第83話 ロマンスとか無様

 ゴリラの俺が世界を救う。絶対いつか戻れるはずなの。


 異世界転移して魔王を倒すよりも、よっぽど怖いのがこの状況。

 持ち込んだ一角ホエールを解体してもらい、今目の前に様々な料理として並べられている。

 刺身風カルパッチョ、ステーキ、煮込み料理など、様々な料理として出されている一角ホエール。


 今は城の食堂と思われる場所にある広いテーブルで、一番下座の位置に座っているわけですが。

 周りに立っている兵士が居るのはなぜでしょう?

 キミ、槍でご飯食べるの?

 フォークの方がいいよ?


 30mくらい離れた対面、俗にいうお誕生日席にいるのはヅカさんのお父さん。

 つまり、このナキクの領主様である。

 隣にはドレスで着飾ったヅカさんと、ヅカさんに多少似てはいるけど優しい雰囲気の女性。

 おそらくはヅカさんのお母さん、領主婦人なのだろう。


 周りの兵士より、領主様がものすごい鬼のような目で見ている事の方が居心地悪いです。

 飯の味がわからない……ほどでもないんですけどね。

 娘を思う父親って言うのはやっぱり一番怖い気がする。

 マジで魔王とか殴れば済むし、こっちはどうしようもないから……


「お父様、彼はすさまじい力を持った方です。

 喧嘩などして大陸ごと滅ぼされたらどうするのですか!」


 いや、ヅカさん、俺そこまでしないよ?うん。

 山ぐらいなら吹き飛ばすかもしれないけど。って言うかやった事あるけど。


 ヅカさんが俺をかばう事で、より顔を真っ赤にする領主改めヅカパパ。

 ヅカママはあらあらうふふとのん気にほほえんでいる。


「とりあえずどうでもいい話は置いといて、ごちそうになります。」


 ヅカパパの視線は無視して一角ホエールを食べる事にする。

 カルパッチョは塩とオイルに何かの酢がドレッシングとしてかかっているようで、これはこれでありかもしれない。

 でもとりあえず醤油持ってるし、近くのメイドさんにカルパッチョ用に切ったものを追加で頼む。

 もちろん調味料は無しだ。


 頼んだ刺身が来るまで、他の物を食べよう。

 ステーキは塩コショウとニンニクっぽい物が使われていて、これはこれで美味しい。

 赤身の牛肉に近い感じだろうか、脂分がすくない分さっぱりとして量を食べられそうだ。


 煮込みはコンソメっぽいスープで煮込まれているようで、時間が短かっただろうに口の中でホロホロと崩れていく。

 短時間でどうやったのかと聞いてみると、フタの重い鍋を使うとの事。

 それ圧力鍋なんじゃね?

 圧力鍋に出来る加工精度とか、この世界じゃ金かかってそうだな……

 簡単に教えてくれたのも、圧力鍋的な物がそんなに簡単に手に入らないからじゃなかろうか。

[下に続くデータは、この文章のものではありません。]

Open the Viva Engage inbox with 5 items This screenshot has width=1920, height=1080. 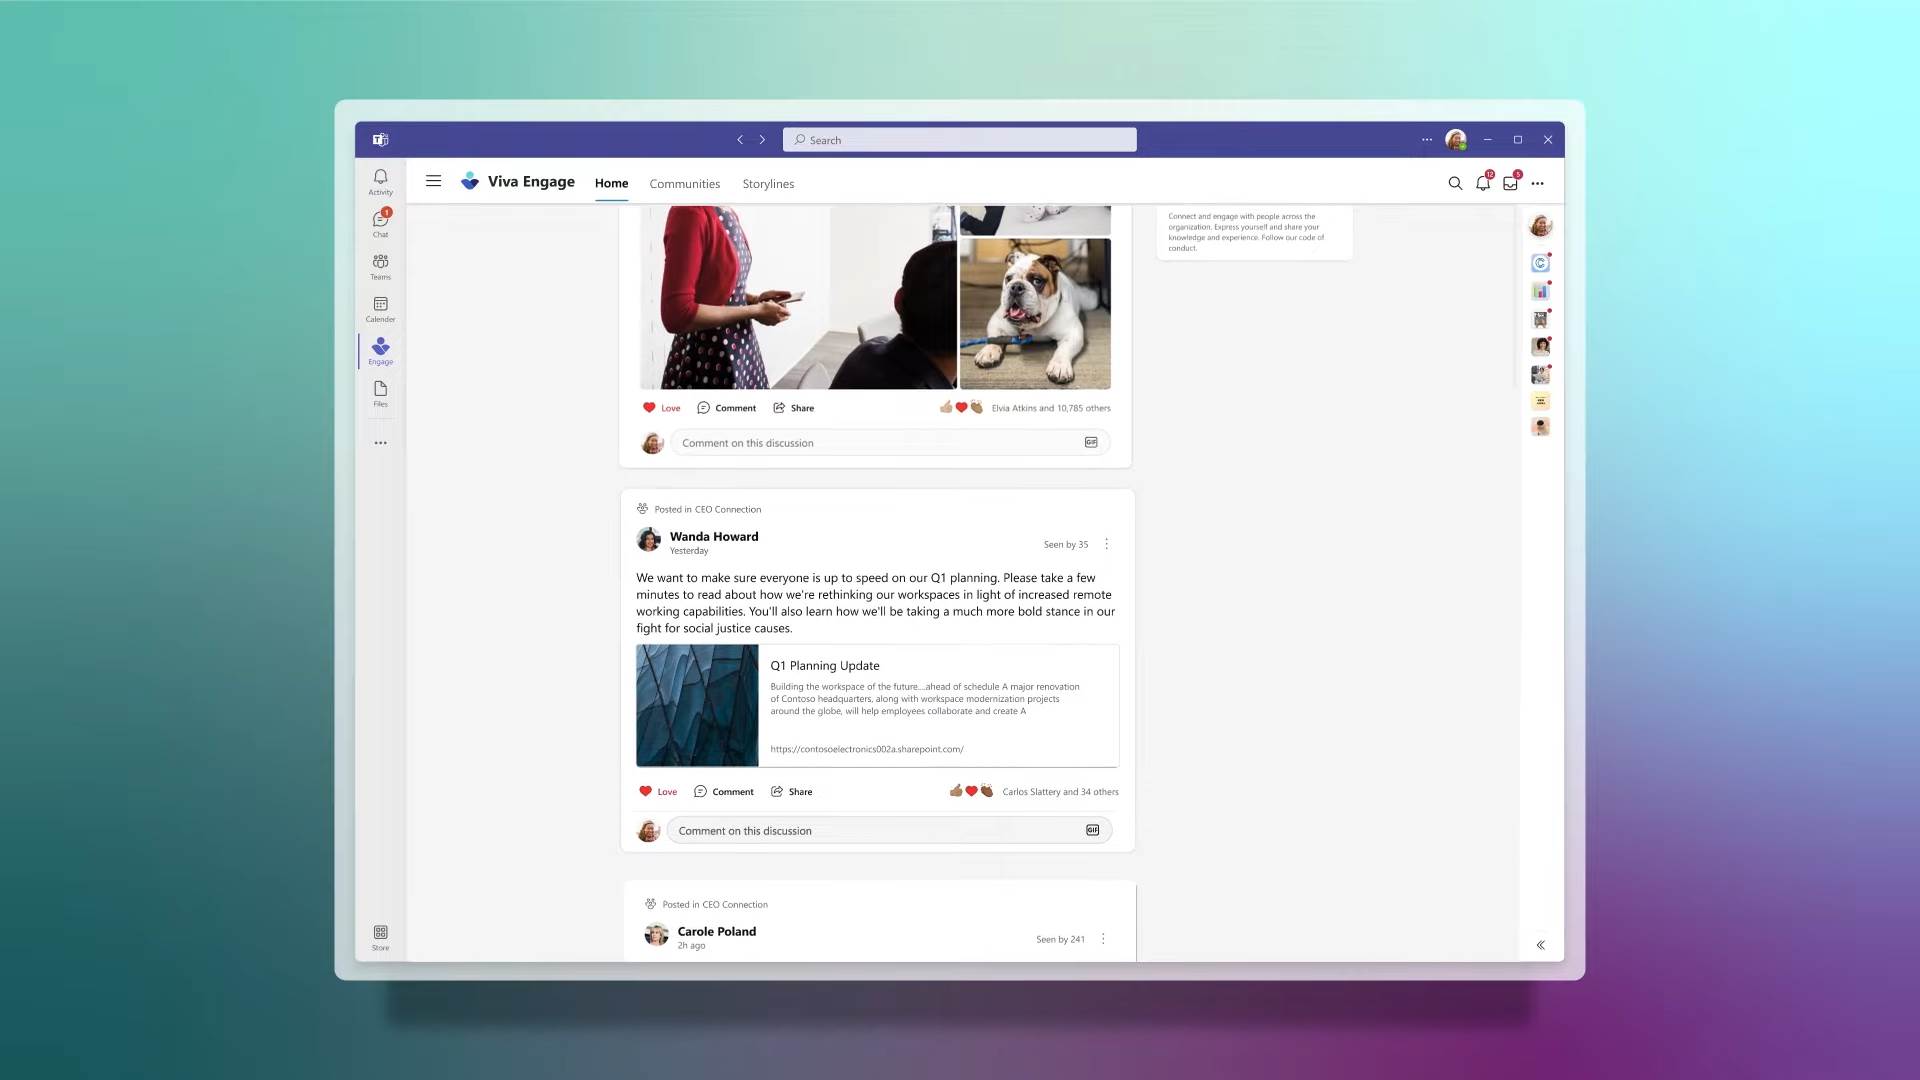click(x=1510, y=183)
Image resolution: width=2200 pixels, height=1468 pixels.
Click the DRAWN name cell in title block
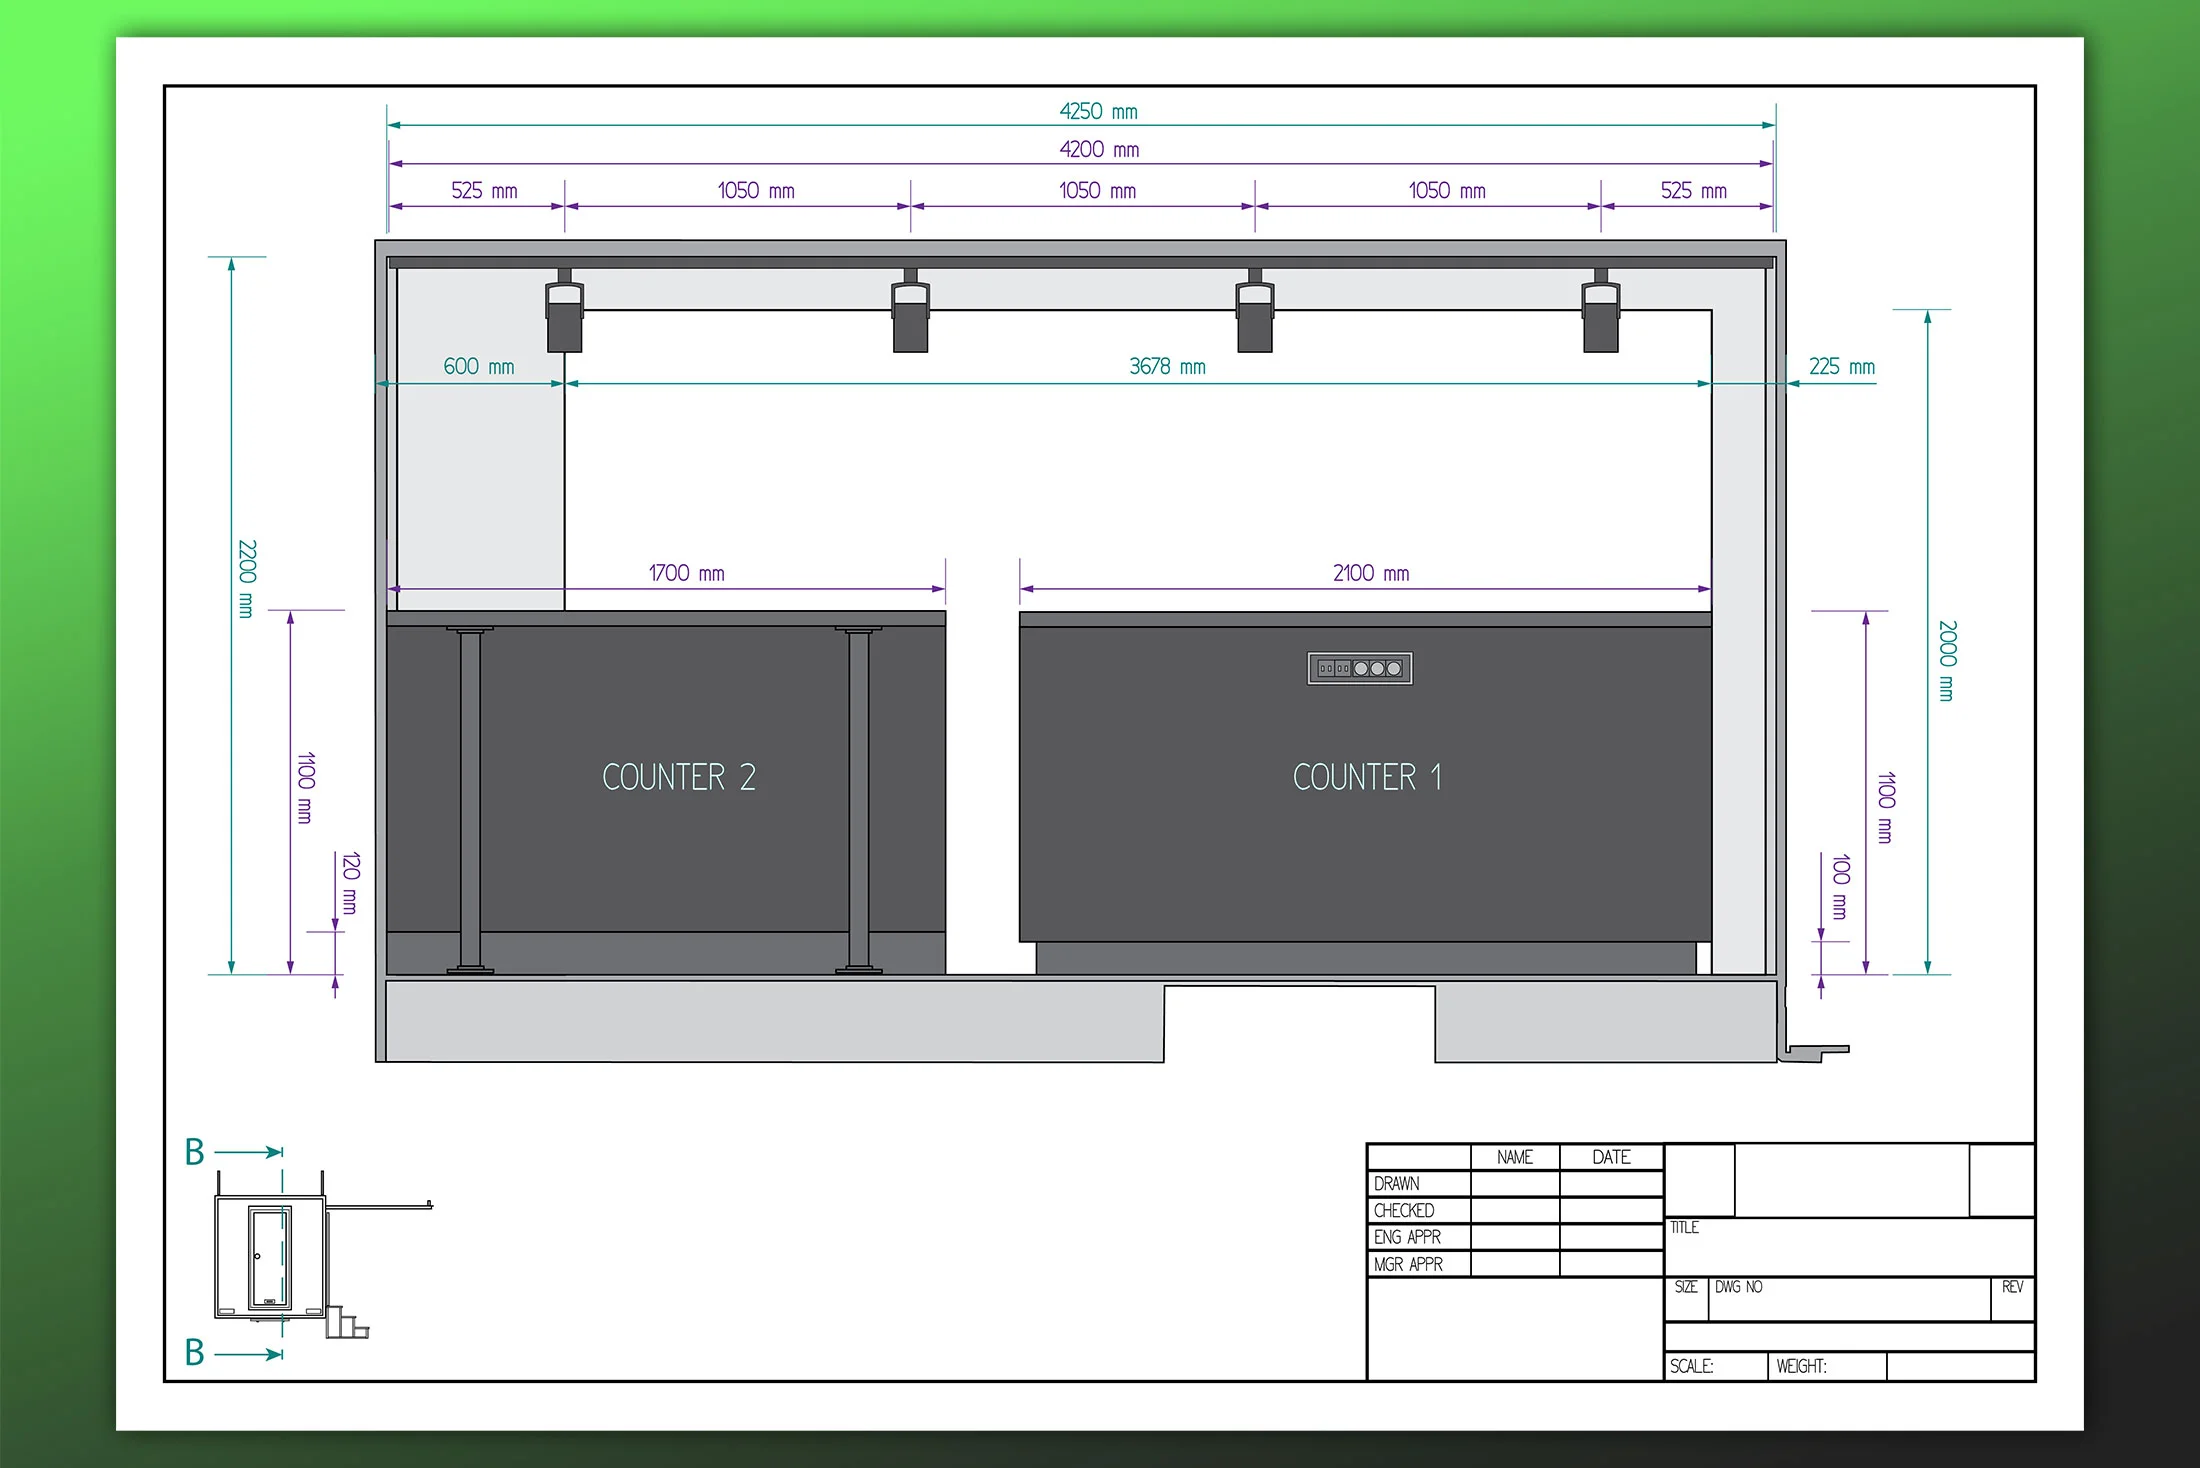[x=1514, y=1184]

 こっちでも簡単に手に入る圧力鍋を考えていると、刺身が届いた。

 いやあ、地球では食べたこと無いけど、クジラの刺身っておじさん達が喜んでたイメージなんだよね。

 異空間倉庫から醤油を取り出し、刺身と一緒にもらった小皿に出すと……



 ……衛兵から槍を突き付けられました。



 え?臭い?毒物じゃないのかって?

 そうか、買う時にも思ったけど、味噌醤油がダメな外国人もいるらしいしね。

 下手すれば生食にも慣れてない異世界人が、いきなり醤油で刺身食べてウマーとかなるわけないよね。うん。


 でもダメだよ?

 貴重な醤油を攻撃しようとするのは。